▸ **Problem to work on**: Check each line of the records below for the word "accomplish" and copy those where it appears.

▸ **Items listed in a dataset**:
..............................

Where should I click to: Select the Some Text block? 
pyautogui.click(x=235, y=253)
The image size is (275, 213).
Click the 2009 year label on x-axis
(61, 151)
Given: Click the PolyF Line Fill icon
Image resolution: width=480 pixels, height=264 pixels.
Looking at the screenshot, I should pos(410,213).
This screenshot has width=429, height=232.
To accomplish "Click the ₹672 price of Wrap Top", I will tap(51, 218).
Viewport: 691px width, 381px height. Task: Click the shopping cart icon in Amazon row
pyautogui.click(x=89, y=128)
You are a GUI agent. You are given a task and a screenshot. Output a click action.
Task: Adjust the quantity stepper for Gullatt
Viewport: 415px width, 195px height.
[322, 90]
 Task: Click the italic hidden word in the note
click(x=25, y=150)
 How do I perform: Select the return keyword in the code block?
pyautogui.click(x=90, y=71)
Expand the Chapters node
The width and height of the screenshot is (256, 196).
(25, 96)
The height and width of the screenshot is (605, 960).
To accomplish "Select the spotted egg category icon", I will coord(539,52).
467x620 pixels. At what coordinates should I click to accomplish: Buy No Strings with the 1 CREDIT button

..............................

▸ **Answer box**:
To accomplish "Click the ₹672 price of Wrap Top", I will tap(51, 218).
To accomplish "Select the spotted egg category icon", I will coord(539,52).
467x620 pixels. At what coordinates should I click to accomplish: Buy No Strings with the 1 CREDIT button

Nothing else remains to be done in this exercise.